### [STORED RECORDS]
++++++++

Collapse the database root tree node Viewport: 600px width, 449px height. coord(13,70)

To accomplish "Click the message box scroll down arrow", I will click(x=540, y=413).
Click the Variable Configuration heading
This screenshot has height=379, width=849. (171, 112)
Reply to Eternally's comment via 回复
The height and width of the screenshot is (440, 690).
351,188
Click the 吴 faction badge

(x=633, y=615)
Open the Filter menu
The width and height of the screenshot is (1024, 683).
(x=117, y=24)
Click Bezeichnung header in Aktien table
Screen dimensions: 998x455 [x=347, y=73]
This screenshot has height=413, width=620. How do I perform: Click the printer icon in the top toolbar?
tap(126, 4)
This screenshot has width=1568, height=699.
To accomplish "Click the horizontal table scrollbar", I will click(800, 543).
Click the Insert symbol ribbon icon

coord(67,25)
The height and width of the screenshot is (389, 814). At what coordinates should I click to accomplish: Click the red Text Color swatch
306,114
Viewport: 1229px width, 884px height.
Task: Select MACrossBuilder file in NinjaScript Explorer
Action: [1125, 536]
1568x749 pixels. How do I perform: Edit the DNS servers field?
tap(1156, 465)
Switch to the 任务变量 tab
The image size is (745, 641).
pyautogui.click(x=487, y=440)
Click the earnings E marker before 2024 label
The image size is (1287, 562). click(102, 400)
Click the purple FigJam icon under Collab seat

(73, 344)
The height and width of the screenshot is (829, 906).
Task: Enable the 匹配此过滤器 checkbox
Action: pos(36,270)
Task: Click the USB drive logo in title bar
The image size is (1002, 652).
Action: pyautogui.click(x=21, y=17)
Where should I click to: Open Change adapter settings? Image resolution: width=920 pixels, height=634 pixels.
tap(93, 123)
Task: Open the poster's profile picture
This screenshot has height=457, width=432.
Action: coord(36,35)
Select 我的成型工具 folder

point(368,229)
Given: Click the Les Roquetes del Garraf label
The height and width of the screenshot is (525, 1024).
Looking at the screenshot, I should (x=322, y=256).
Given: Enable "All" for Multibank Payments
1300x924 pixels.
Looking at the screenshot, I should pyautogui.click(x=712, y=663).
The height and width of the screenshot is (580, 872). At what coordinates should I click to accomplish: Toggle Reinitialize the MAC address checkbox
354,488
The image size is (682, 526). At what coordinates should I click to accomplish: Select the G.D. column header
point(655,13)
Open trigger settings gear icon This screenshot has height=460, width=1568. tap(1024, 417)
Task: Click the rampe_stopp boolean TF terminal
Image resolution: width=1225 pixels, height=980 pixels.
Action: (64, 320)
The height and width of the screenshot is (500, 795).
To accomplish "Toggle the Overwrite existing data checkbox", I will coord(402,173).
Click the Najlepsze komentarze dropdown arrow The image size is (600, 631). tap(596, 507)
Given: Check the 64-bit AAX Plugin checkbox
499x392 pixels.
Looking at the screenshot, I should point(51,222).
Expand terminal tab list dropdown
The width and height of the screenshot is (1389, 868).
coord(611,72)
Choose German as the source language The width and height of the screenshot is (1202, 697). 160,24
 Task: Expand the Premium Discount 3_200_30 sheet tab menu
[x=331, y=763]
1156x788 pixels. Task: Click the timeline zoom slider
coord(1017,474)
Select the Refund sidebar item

++++++++

Change every occurrence of "printer icon" to "print button" in the listing above and leave everything else unchanged.

Collapse the database root tree node Viewport: 600px width, 449px height. coord(13,70)

To accomplish "Click the message box scroll down arrow", I will click(x=540, y=413).
Click the Variable Configuration heading
This screenshot has height=379, width=849. (171, 112)
Reply to Eternally's comment via 回复
The height and width of the screenshot is (440, 690).
351,188
Click the 吴 faction badge

(x=633, y=615)
Open the Filter menu
The width and height of the screenshot is (1024, 683).
(x=117, y=24)
Click Bezeichnung header in Aktien table
Screen dimensions: 998x455 [x=347, y=73]
This screenshot has height=413, width=620. How do I perform: Click the print button in the top toolbar?
tap(126, 4)
This screenshot has width=1568, height=699.
To accomplish "Click the horizontal table scrollbar", I will click(800, 543).
Click the Insert symbol ribbon icon

coord(67,25)
The height and width of the screenshot is (389, 814). At what coordinates should I click to accomplish: Click the red Text Color swatch
306,114
Viewport: 1229px width, 884px height.
Task: Select MACrossBuilder file in NinjaScript Explorer
Action: [1125, 536]
1568x749 pixels. How do I perform: Edit the DNS servers field?
tap(1156, 465)
Switch to the 任务变量 tab
The image size is (745, 641).
pyautogui.click(x=487, y=440)
Click the earnings E marker before 2024 label
The image size is (1287, 562). click(102, 400)
Click the purple FigJam icon under Collab seat

(73, 344)
The height and width of the screenshot is (829, 906).
Task: Enable the 匹配此过滤器 checkbox
Action: pos(36,270)
Task: Click the USB drive logo in title bar
The image size is (1002, 652).
Action: pyautogui.click(x=21, y=17)
Where should I click to: Open Change adapter settings? Image resolution: width=920 pixels, height=634 pixels.
tap(93, 123)
Task: Open the poster's profile picture
This screenshot has height=457, width=432.
Action: coord(36,35)
Select 我的成型工具 folder

point(368,229)
Given: Click the Les Roquetes del Garraf label
The height and width of the screenshot is (525, 1024).
Looking at the screenshot, I should (x=322, y=256).
Given: Enable "All" for Multibank Payments
1300x924 pixels.
Looking at the screenshot, I should pyautogui.click(x=712, y=663).
The height and width of the screenshot is (580, 872). At what coordinates should I click to accomplish: Toggle Reinitialize the MAC address checkbox
354,488
The image size is (682, 526). At what coordinates should I click to accomplish: Select the G.D. column header
point(655,13)
Open trigger settings gear icon This screenshot has height=460, width=1568. tap(1024, 417)
Task: Click the rampe_stopp boolean TF terminal
Image resolution: width=1225 pixels, height=980 pixels.
Action: (64, 320)
The height and width of the screenshot is (500, 795).
To accomplish "Toggle the Overwrite existing data checkbox", I will coord(402,173).
Click the Najlepsze komentarze dropdown arrow The image size is (600, 631). tap(596, 507)
Given: Check the 64-bit AAX Plugin checkbox
499x392 pixels.
Looking at the screenshot, I should point(51,222).
Expand terminal tab list dropdown
The width and height of the screenshot is (1389, 868).
coord(611,72)
Choose German as the source language The width and height of the screenshot is (1202, 697). 160,24
 Task: Expand the Premium Discount 3_200_30 sheet tab menu
[x=331, y=763]
1156x788 pixels. Task: Click the timeline zoom slider
coord(1017,474)
Select the Refund sidebar item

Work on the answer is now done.